§ REQUEST
Rewrite the data below, swapping each "screenshot" for "screen capture" and keeping everything else unchanged. Leave the pictures out of your answer.

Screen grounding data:

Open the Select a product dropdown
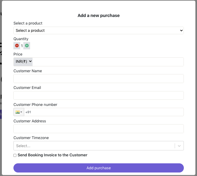 (99, 30)
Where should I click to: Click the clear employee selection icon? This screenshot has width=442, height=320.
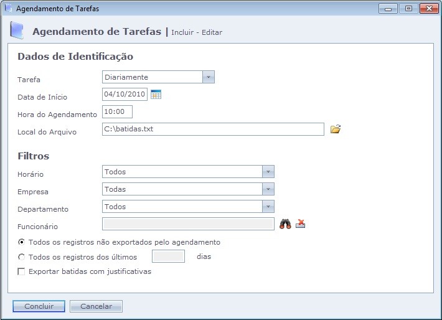click(301, 224)
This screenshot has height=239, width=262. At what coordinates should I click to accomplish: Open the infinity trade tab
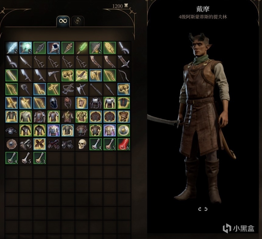[x=63, y=21]
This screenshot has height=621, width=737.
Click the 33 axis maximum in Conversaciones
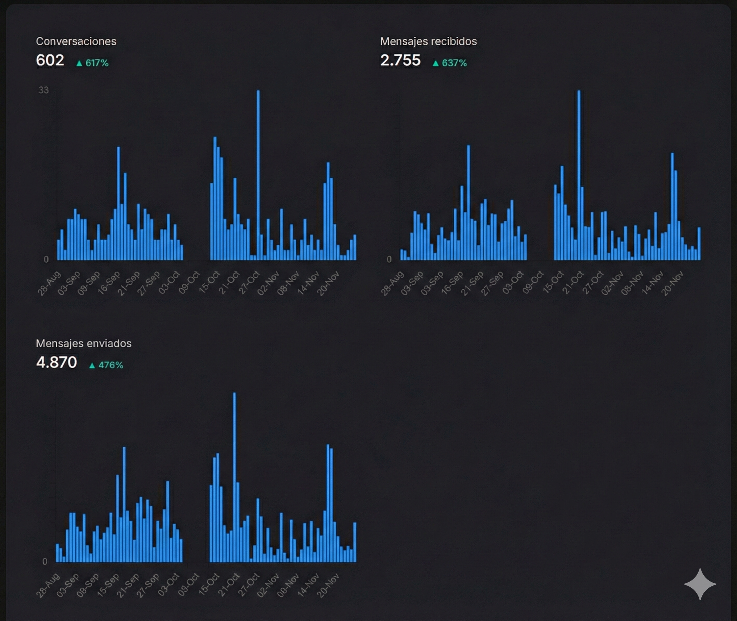tap(43, 90)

§ EXERCISE RESULT
Open the Select a product dropdown
 (99, 30)
Where should I click to: Click the clear employee selection icon? This screen capture has width=442, height=320.
click(301, 224)
This screen capture has height=239, width=262. At what coordinates should I click to accomplish: Open the infinity trade tab
[x=63, y=21]
This screen capture has height=621, width=737.
Click the 33 axis maximum in Conversaciones
tap(43, 90)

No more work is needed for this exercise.